#### DOCUMENT SEGMENT

□ □ □ □ □ □ □

K4os.Compression.LZ4 Support for `ReadOnlySequence<byte>` and `IBufferWriter<byte>`

I'm happy to see support for ReadOnlySpan<byte> already in the library.

I want to be able to effectively stream compression/decompression, but without using the Stream class. That is, I don't want to have to allocate contiguous memory for the input and output of the algorithm.

If the algorithm would accept a ReadOnlySequence<byte> as input, and write its output to a given IBufferWriter<byte> instance, then I can for instance process 1GB of data without having to have found 2 blocks of 1GB of contiguous memory to allocate arrays. Instead, these two types allow for breaking up the input/output into much more conveniently sized blocks.

Can such support be added? I can already do this on top of your Stream APIs, but doing it natively would presumably be at least a bit more efficient, and possibly(?) avoid the extra dependency you have on your stream-supporting package.

Dec 27 '18 21:12 AArnott

I will take a look. I was thinking about adding some lightweight stream-like abstraction, but considered it not-so-urgent as Stream IS an abstraction.

It won't be trivial though. At any point of time last 64k of uncompressed data needs to be accessible at fixed address in contiguous block of memory.

Jan 02 '19 12:01 MiloszKrajewski

Thanks.

At any point of time last 64k of uncompressed data needs to be accessible at fixed address in contiguous block of memory.

Interesting. ReadOnlySequence<byte> certainly wouldn't satisfy that guarantee, as the sequence could be blocks of any size. If they weren't of the required size you'd have to copy the bytes into a (reusable) 64KB array. I'm curious though why this is a requirement. Is it something we can fix (in a performant way) or is it in some native library that can't change?

Another idea is to still support ReadOnlySequence<byte> but document that unless the blocks are at least 64KB each, that extra copying will occur. At least with the types that I'm using to create these sequences, I can control the block size to ensure they are all at least 64KB.

Jan 02 '19 16:01 AArnott

Please note that having non-contiguous blocks of any size will not guarantee "At any point of time last 64k of uncompressed data needs to be accessible at fixed address in contiguous block of memory.". For example, even with 1MB block after writng 1MB+1byte of data last 64k is no longer in contiguous block of memory". So copying into reusable sliding buffer is the best option. And that's what LZ4ChainDecoder, LZ4ChainFastEncoder and LZ4ChainHighEncoder are doing. The complexity is just hidden.

Jan 02 '19 17:01 MiloszKrajewski

I see. Well, documenting the anticipated perf hit from the extra mem copying from using a ReadOnlySequence<byte> with anything but a single array backing it seems reasonable. I'd still prefer that to the requirement of allocating a single array with an arbitrarily length. But hopefully the perf impact can be relatively minor.

Jan 02 '19 17:01 AArnott

Regarding IBufferWriter, see #47

Dec 29 '20 21:12 geeknoid

Since #47 was reverted, I've tried again with #50 , hopefully it'll work out better this time around :-)

Jan 20 '21 15:01 geeknoid

If have a feeling that by saying "I want to be able to effectively stream compression/decompression, but without using the Stream class" @AArnott meant using ReadOnlySequence and IBufferWriter for streaming protocol, ReadOnlySequence being kind of InputStream and IBufferWriter beging OutputStream.

□ □ □ □ □ □ □

[Records of locating words and elements]
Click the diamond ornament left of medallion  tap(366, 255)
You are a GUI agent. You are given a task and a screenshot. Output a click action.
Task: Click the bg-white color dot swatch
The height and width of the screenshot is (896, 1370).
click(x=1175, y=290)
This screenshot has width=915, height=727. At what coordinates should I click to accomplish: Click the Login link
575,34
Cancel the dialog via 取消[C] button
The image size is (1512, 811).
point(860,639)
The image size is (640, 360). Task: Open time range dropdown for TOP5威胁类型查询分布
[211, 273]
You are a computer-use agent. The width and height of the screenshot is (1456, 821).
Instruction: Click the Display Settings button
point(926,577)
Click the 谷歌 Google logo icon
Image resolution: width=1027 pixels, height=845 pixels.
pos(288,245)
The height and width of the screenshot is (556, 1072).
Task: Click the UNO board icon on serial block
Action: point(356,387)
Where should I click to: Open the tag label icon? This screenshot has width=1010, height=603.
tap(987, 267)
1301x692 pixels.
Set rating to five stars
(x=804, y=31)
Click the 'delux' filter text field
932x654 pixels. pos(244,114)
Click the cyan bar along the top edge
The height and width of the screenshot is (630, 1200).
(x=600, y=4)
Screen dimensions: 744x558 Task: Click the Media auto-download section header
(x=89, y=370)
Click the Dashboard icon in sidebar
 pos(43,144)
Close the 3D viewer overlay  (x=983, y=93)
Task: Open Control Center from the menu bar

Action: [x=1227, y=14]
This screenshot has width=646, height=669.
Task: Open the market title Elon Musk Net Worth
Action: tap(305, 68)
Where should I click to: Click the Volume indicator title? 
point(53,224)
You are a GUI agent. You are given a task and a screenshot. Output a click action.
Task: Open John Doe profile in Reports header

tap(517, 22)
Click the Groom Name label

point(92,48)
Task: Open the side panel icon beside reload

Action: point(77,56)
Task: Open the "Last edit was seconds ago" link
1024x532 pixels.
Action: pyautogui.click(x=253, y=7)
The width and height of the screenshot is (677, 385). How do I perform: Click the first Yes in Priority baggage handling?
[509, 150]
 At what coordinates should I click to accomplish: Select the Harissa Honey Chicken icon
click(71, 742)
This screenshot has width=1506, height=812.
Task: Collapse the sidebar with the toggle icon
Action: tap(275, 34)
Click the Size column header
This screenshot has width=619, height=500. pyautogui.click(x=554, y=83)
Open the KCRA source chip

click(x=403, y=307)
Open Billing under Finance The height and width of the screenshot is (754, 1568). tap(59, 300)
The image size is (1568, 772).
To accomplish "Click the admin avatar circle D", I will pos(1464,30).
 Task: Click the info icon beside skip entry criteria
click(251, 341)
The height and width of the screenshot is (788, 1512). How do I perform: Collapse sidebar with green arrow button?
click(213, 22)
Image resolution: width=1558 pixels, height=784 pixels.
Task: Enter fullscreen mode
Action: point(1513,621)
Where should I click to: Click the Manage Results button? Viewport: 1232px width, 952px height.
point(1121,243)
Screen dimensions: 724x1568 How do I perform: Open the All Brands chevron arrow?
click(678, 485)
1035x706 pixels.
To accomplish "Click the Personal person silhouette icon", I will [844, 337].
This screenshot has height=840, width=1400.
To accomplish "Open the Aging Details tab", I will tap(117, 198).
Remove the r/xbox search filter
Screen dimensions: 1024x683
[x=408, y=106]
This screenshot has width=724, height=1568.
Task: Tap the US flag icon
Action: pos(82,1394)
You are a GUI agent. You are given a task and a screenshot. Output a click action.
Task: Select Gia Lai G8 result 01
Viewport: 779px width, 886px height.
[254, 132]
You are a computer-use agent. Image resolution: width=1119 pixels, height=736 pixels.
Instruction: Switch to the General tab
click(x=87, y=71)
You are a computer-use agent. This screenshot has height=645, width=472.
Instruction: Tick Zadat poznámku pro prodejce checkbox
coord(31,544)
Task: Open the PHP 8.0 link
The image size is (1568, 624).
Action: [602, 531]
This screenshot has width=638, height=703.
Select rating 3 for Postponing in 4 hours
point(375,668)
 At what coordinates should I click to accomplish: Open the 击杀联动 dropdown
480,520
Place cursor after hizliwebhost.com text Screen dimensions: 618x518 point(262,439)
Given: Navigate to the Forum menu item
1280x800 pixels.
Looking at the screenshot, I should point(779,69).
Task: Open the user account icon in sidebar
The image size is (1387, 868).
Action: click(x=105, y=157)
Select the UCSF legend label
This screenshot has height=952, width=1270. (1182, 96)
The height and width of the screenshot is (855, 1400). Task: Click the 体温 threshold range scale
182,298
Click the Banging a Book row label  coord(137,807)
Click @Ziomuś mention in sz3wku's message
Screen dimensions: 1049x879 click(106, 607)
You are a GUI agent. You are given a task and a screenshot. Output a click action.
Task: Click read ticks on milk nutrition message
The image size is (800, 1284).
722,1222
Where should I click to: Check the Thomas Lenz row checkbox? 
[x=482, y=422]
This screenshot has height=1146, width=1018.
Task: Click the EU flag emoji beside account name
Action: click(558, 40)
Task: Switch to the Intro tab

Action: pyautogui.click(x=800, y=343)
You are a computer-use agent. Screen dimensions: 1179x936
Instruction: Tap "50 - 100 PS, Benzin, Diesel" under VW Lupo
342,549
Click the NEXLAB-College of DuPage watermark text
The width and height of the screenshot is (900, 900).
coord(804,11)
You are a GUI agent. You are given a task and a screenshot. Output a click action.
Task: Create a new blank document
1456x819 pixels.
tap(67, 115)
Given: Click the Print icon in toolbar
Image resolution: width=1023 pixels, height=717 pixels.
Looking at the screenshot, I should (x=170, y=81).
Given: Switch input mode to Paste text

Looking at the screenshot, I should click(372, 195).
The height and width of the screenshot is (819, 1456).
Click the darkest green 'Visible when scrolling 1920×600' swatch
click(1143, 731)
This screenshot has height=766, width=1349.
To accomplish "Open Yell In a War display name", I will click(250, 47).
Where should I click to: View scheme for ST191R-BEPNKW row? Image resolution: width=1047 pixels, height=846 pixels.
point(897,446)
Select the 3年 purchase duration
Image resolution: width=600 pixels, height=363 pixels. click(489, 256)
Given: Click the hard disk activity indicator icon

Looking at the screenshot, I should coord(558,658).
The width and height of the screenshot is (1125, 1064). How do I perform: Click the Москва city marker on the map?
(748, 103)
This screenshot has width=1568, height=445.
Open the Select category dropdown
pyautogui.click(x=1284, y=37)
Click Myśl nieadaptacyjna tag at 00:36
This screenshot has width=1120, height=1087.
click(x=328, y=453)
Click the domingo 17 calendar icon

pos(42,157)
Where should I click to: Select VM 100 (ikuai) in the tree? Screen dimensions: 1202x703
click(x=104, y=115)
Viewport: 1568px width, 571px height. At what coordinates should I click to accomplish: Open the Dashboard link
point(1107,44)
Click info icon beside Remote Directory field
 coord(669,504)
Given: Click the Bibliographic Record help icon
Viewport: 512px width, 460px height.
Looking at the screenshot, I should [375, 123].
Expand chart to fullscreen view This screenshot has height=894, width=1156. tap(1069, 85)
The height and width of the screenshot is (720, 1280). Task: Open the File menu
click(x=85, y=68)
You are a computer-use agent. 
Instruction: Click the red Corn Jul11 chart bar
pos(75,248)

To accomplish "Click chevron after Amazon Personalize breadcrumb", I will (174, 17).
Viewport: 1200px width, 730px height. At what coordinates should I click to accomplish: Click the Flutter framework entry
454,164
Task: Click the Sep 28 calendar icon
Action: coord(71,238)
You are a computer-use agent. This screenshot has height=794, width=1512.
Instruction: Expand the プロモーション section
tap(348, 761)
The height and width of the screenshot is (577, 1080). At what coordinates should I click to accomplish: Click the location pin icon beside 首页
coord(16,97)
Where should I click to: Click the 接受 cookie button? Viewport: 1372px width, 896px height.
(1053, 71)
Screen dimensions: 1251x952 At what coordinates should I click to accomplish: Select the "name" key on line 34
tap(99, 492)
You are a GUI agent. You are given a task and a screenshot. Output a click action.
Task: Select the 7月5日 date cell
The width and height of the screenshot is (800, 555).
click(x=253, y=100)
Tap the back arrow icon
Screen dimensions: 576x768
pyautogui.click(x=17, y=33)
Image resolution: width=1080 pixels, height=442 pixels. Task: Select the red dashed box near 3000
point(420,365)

□ □ □ □ □ □ □

#### GIVEN REQUEST A
Decide whether each statement agrees with the LZ4 thread above. Answer yes or no, and quote the words of the thread that decide it.
(i) The person asking for the feature says the same result can already be reached through the library's Stream APIs.
(ii) The maintainer says that using non-contiguous blocks of a large enough size guarantees that the last 64k of uncompressed data stays in one contiguous block.
(iii) The change referred to as #47 was later reverted.
#### GIVEN REQUEST B
Answer these questions from the LZ4 thread above.
(i) What amount of data does the person asking for the feature give as an example of something to process?
(ii) Which three classes does the maintainer name as already copying into a reusable sliding buffer?
(iii) After #47, what number was the next attempt given?

#### EXERCISE RESPONSE A
(i) Yes: "I can already do this on top of your Stream APIs"
(ii) No: "having non-contiguous blocks of any size will not guarantee"
(iii) Yes: "Since #47 was reverted"

#### EXERCISE RESPONSE B
(i) 1GB
(ii) LZ4ChainDecoder, LZ4ChainFastEncoder and LZ4ChainHighEncoder
(iii) #50